Друг мой, друг далекий,
Вспомни обо мне!
<1843>
* * *
Сияла ночь. Луной был полон сад. Лежали
Лучи у наших ног в гостиной без огней.
Рояль был весь раскрыт, и струны в нем дрожали,
Как и сердца у нас за песнию твоей.
Ты пела до зари, в слезах изнемогая,
Что ты одна - любовь, что нет любви иной,
И так хотелось жить, чтоб, звука не роняя,
Тебя любить, обнять и плакать над тобой.
И много лет прошло, томительных и скучных,
И вот в тиши ночной твой голос слышу вновь,
И веет, как тогда, во вздохах этих звучных,
Что ты одна - вся жизнь, что ты одна - любовь.

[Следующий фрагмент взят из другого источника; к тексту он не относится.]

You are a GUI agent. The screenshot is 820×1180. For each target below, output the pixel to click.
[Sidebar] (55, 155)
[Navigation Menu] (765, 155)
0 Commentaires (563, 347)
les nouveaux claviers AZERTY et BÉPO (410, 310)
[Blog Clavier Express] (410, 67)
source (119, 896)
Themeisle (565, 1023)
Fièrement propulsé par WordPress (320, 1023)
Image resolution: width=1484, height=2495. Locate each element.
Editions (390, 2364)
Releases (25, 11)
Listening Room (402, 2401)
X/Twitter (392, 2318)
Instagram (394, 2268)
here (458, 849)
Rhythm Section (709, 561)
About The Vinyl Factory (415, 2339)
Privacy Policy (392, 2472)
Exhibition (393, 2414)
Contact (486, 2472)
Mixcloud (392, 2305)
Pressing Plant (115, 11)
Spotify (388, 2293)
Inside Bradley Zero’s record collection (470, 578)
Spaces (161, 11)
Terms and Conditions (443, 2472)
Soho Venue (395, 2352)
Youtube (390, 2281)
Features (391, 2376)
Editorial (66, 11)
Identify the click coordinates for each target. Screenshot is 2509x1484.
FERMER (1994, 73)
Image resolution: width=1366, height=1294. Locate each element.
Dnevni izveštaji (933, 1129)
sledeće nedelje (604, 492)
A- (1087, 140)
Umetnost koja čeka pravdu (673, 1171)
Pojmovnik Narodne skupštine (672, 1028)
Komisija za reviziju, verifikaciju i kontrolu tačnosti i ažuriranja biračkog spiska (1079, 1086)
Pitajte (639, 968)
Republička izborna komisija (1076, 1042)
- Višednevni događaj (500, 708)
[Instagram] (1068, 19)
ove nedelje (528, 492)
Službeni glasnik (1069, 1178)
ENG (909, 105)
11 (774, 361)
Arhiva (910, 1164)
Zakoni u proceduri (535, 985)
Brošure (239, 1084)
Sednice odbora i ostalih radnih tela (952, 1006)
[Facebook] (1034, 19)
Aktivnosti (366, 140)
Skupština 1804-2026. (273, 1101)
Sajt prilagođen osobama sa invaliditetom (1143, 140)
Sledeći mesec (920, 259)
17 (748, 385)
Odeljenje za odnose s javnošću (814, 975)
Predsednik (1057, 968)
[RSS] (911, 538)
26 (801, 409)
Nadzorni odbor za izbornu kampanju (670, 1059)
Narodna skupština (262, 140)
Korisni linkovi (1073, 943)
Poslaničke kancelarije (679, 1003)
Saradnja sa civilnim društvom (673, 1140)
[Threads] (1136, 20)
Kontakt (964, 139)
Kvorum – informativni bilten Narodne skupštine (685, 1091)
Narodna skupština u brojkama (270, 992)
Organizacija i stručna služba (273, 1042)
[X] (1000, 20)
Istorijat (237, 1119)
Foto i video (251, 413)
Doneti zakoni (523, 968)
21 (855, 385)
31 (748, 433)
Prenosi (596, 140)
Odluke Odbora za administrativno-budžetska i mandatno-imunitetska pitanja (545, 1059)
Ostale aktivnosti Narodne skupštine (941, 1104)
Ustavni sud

Что нет обид судьбы и сердца жгучей муки,
А жизни нет конца, и цели нет иной,
Как только веровать в рыдающие звуки,
Тебя любить, обнять и плакать над тобой!
1877
А.Л. БРЖЕСКОЙ 1
Далекий друг, пойми мои рыданья,
Ты мне прости болезненный мой крик.
С тобой цветут в душе воспоминанья,
И дорожить тобой я не отвык.
Кто скажет нам, что жить мы не умели,
Бездушные и праздные умы,
Что в нас добро и нежность не горели
И красоте не жертвовали мы?
Где ж это все? Еще душа пылает,
По-прежнему готова мир объять.
Напрасный жар! Никто не отвечает,
Воскреснут звуки - и замрут опять.
Лишь ты одна! Высокое волненье
Издалека мне голос твой принес.
В ланитах кровь, и в сердце вдохновенье.
Прочь этот сон, - в нем слишком много слез!
Не жизни жаль! С томительным дыханьем
Что жизнь и смерть? А жаль того огня,
Что просиял над целым мирозданьем,
И в ночь идет, и плачет, уходя.
1879
* * *
Когда читала ты мучительные строки,
Где сердца звучный пыл сиянье льет кругом
И страсти роковой вздымаются потоки, -
Не вспомнила ль о чем?
Я верить не хочу! Когда в степи, как диво,
В полночной темноте безвременно горя,
Вдали перед тобой прозрачно и красиво
Вставала вдруг заря
И в эту красоту невольно взор тянуло,
В тот величавый блеск за темный весь предел, -
Ужель ничто тебе в то время не шепнуло:
Там человек сгорел!
1887
1 Жена херсонского помещика и поэта А.Ф. Бржеского.